Sowbellies, Soybeans, IT Staff

In Australia and New Zealand, infotech employers can lock in contract-programmer costs by bidding on staff "futures." By Stewart Taggart.

SYDNEY, Australia -- "I'll take three COBOL programmers, six-month contract, delivery in September!"

While staff aren't yet a pit-traded commodity, nearly 200 information-technology workers in Australia and New Zealand have been delivered against novel over-the-counter futures contracts just like, well, hogs, wool, or cotton.

Modeling the contracts on traditional exchange-traded instruments, most of the IT-staff futures sold thus far have been for workers with mainframe computer skills, usually COBOL, for delivery three to six months out, according to Sheryle Moon, spokeswoman for the Brisbane-based Andersen Contracting. Her company began developing such agreements two years ago. The average employment duration has been six months, with most personnel being ISO 9002 qualified, an industry-skills benchmark.

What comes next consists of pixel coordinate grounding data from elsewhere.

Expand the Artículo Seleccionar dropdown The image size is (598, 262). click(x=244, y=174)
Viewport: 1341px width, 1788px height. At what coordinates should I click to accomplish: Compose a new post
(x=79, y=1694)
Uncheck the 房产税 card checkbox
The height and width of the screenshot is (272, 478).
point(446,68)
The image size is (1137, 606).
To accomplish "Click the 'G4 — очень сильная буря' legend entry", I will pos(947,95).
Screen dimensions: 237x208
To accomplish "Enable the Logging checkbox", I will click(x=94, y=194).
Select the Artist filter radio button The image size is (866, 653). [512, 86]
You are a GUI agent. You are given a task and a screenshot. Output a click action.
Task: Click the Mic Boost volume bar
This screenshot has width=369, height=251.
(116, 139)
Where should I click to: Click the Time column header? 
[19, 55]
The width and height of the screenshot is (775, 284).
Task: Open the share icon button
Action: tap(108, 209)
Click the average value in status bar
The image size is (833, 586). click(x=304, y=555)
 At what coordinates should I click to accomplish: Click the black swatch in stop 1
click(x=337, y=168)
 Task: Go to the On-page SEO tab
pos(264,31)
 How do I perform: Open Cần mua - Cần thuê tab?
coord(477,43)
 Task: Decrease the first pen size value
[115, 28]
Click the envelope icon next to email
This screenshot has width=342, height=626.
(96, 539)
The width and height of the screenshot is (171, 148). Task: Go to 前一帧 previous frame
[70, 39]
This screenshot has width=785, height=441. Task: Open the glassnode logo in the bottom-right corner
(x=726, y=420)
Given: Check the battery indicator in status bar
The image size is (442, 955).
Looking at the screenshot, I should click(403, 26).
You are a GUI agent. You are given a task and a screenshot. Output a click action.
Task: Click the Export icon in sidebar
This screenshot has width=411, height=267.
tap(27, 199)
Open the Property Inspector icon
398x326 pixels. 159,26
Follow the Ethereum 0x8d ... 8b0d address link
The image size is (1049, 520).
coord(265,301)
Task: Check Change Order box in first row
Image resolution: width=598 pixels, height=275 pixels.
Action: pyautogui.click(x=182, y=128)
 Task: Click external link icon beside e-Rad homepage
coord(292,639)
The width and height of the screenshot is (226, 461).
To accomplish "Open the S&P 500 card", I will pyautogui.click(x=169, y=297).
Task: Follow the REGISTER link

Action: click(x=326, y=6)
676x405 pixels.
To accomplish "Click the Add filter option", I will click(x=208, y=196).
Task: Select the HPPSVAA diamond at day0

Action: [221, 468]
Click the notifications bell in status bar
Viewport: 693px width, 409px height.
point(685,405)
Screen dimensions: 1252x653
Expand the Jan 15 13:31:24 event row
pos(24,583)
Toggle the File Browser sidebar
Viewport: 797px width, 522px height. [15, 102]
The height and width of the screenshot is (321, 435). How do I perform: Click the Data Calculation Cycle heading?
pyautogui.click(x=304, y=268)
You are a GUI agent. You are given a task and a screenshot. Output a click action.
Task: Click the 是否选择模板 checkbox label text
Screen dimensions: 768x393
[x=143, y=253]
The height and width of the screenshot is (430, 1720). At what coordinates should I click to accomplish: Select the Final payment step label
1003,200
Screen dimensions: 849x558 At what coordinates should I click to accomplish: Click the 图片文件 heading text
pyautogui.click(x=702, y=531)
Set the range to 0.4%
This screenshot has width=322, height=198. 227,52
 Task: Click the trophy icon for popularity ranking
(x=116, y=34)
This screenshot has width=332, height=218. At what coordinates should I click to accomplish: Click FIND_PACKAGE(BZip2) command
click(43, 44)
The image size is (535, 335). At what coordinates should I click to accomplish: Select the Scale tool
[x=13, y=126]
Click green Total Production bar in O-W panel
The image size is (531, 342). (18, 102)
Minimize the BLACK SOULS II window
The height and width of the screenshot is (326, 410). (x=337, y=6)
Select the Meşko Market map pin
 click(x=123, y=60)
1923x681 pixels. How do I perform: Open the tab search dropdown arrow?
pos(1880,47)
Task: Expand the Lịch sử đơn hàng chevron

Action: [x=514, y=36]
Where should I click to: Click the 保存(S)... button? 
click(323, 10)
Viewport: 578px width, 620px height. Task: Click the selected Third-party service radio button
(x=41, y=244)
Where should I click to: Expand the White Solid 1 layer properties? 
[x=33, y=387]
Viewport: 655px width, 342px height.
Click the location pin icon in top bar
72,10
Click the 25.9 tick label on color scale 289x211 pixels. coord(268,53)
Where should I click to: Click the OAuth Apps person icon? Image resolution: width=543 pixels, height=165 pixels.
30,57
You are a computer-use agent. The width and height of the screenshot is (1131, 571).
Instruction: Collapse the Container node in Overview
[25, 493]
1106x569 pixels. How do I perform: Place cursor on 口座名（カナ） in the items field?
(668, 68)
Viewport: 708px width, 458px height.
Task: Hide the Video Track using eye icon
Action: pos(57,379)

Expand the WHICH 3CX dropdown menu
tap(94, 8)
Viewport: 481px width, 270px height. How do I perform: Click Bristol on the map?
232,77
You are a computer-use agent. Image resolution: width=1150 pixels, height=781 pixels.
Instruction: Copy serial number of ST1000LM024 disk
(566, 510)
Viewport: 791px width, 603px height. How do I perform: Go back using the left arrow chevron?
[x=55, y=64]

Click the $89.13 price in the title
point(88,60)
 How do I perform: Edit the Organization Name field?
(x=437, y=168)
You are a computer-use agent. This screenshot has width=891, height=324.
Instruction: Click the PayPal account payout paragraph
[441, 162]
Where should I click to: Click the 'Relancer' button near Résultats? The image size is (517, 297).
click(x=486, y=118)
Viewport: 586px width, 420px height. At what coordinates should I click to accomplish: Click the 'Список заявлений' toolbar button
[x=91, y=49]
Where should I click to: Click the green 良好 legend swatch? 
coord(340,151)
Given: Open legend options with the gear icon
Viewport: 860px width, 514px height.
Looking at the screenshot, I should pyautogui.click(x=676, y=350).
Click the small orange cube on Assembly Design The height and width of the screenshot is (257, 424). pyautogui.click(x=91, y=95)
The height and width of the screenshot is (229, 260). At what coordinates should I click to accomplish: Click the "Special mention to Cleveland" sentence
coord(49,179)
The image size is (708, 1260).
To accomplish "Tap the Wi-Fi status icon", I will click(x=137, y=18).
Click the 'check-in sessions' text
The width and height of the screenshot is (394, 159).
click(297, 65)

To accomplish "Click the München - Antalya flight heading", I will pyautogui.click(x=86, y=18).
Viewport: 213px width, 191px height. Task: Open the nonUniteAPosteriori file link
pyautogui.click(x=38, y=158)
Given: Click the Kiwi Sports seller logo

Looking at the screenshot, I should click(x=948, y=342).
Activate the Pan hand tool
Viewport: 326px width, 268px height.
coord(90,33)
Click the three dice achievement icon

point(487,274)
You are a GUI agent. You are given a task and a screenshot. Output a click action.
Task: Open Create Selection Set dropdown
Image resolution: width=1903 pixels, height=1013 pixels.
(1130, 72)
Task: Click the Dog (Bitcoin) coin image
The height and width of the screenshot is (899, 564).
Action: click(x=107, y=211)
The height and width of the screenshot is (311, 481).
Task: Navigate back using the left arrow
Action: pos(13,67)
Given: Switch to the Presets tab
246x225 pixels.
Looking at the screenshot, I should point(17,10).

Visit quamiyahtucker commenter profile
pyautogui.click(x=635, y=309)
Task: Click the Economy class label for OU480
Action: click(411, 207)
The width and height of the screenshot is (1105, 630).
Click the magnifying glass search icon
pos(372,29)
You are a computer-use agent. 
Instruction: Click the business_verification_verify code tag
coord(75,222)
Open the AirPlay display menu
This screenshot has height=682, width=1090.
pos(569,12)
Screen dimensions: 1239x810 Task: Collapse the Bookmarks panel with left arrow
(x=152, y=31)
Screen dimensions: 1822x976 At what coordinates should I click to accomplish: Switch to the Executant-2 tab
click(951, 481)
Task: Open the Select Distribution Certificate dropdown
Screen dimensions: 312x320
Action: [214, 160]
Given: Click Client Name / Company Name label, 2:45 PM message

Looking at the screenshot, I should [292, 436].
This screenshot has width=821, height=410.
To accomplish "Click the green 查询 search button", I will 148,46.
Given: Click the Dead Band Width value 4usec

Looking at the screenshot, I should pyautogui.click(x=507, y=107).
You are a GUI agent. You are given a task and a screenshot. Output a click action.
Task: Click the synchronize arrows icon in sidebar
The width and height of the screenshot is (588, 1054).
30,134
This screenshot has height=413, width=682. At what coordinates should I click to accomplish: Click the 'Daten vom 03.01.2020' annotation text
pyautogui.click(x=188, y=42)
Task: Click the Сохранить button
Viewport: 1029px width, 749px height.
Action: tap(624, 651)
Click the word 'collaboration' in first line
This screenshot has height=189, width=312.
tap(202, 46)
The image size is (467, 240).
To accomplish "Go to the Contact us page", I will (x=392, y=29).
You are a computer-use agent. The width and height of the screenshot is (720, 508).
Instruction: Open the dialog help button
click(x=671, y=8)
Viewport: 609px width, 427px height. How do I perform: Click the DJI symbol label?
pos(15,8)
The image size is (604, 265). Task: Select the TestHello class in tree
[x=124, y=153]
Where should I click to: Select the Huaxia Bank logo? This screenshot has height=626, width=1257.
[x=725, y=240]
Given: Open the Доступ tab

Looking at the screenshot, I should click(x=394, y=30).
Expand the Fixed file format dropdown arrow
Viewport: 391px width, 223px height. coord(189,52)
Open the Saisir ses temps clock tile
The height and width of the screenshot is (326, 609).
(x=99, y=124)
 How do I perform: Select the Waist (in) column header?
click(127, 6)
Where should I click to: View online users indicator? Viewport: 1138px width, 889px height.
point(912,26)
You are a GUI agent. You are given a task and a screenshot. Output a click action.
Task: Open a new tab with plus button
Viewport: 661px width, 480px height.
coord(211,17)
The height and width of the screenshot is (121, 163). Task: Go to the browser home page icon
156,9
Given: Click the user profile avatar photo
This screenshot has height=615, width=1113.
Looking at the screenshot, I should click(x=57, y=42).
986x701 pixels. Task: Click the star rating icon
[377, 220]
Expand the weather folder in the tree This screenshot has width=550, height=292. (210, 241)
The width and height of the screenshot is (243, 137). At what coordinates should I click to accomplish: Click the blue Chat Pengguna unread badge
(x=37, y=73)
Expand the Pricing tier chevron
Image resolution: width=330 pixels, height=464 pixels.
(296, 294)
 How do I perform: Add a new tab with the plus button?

Futures are contracts that allow buyers to purchase commodities -- everything from precious metals to currency to agricultural products -- for delivery at a guaranteed price at a later date.

Whereas commodity futures are often a complex bet on how market prices for gold or coffee will move over time, the IT futures are chiefly a means of allowing employers to ensure staffing and wage levels. This allows business to avoid a last-minute scramble for qualified workers.

"In a high-demand, low-supply environment, clients planning projects can have a better level of comfort; they'll have the resources they need, rather than waiting until the bitter end and competing in a very tight market," Moon says.

Using futures, infotech companies can hedge "personnel risk" just as they hedge foreign exchange, interest rate, or commodity-price risk. And given that labor costs are a large part of a company's expenses, locking in the cost and availability of a workforce can be as important as hedging other risks, Moon argues.

Like everywhere else, Australia has a high demand for qualified information-technology staff, and it was the occasionally feverish searches of its clients for personnel that gave Andersen the idea of constructing a human derivatives contract. For IT contractors, futures help assure a greater continuity of employment as individual projects wind down, Moon said. More than a dozen companies in Australia and New Zealand have bought the futures, most for between five and 20 workers.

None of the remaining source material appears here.